Karl Viktor Torsten Sandelin (28 September 1887 - 8 May 1950) was a Finnish Olympic bronze medalist.

==Biography==
Sandelin's parents were rural dean Frans Viktor Sandelin and Emma Josefina Durchman. He married Aina Emilia Gylling, the daughter of senator Oscar Fredrik Wilhelm Gylling, in 1915. They had three children:
1. Lars Viktor (1916–)
2. Hedvig Elisabet (1919–)
3. Clara Birgitta (1923–)
He and his wife are buried at the Hietaniemi Cemetery.

Eino Sandelin, who won bronze in the 1912 games, was his brother.

He completed his matriculation exam in Gamlakarleby Swedish Coeducational Gymnasium in 1907 and graduated as a Doctor of Medicine and Surgery from the University of Helsinki in 1916.

He began working as a physician in 1915 and as a surgeon in 1917. He was the chairman of the Finska Läkaresällskapet, the Swedish-speaking Finnish Society of Medicine, in 1939.

During the Second World War, he served at the Tilkka military hospital.
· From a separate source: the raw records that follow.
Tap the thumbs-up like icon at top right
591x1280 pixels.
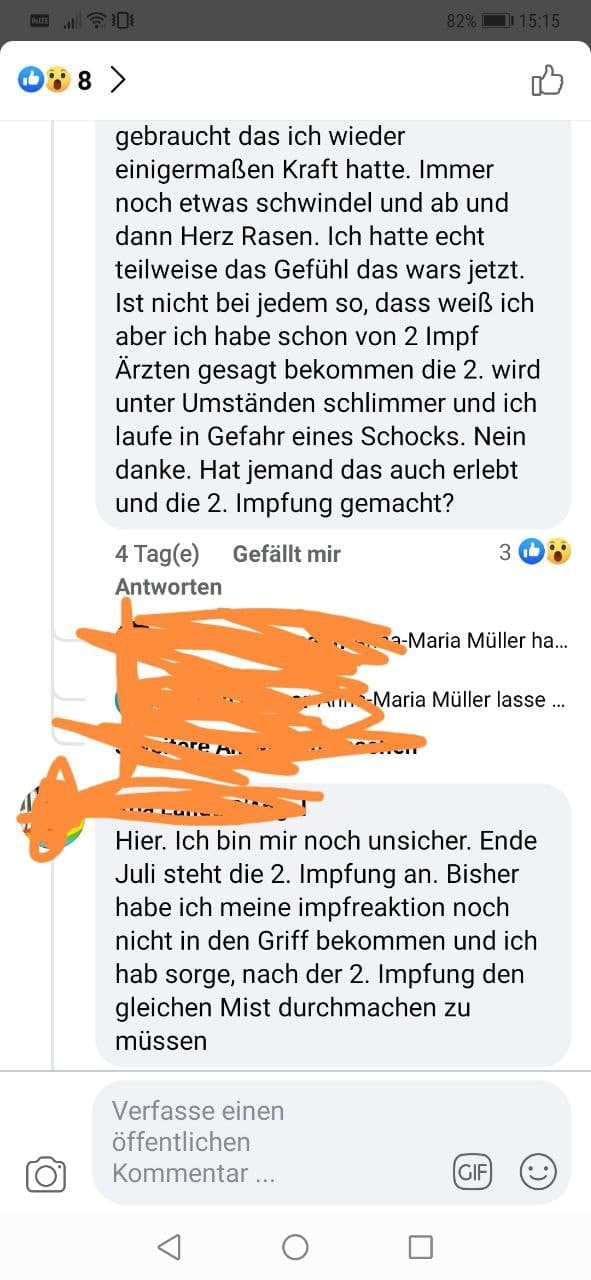pos(547,80)
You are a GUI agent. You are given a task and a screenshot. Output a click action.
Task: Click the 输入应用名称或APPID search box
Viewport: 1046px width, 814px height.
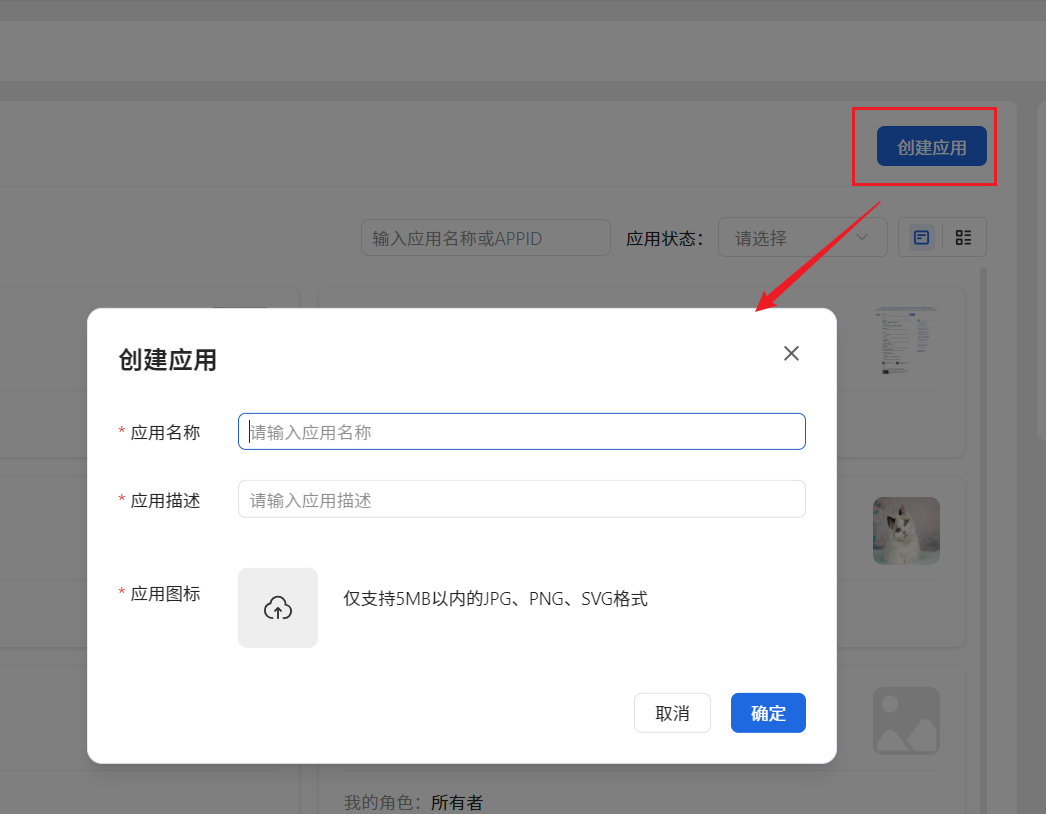tap(486, 238)
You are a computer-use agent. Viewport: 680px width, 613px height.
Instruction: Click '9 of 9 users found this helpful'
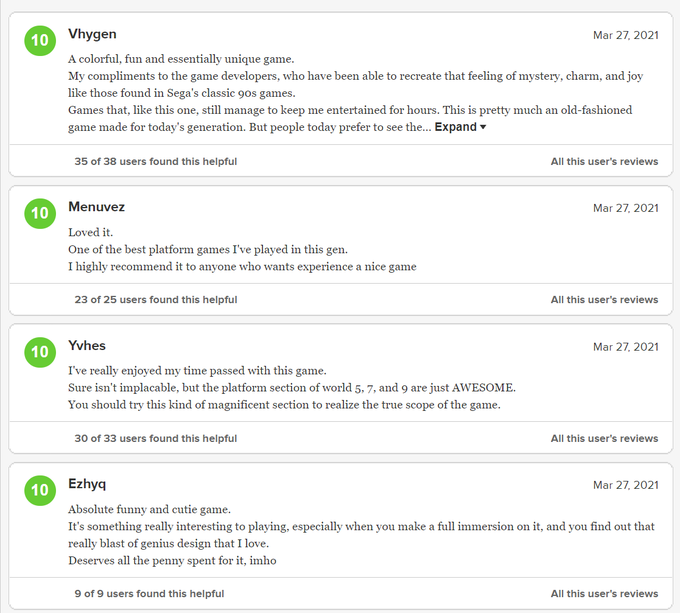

He reached the rank of major (Med.) in 1941.

He received the Cross of Liberty, 2nd Class in 1942.

==Sports career==

Torsten Sandelin at the Olympic Games
| Games | Sport | Event | Rank | Notes |
|---|---|---|---|---|
| 1908 Summer Olympics | Gymnastics | Team | 3rd | Source: |
| 1912 Summer Olympics | Sailing | 6 Metre | 5th | Boat: Finn II |

He won the Finnish national championship in team gymnastics as a member of Ylioppilasvoimistelijat in 1909.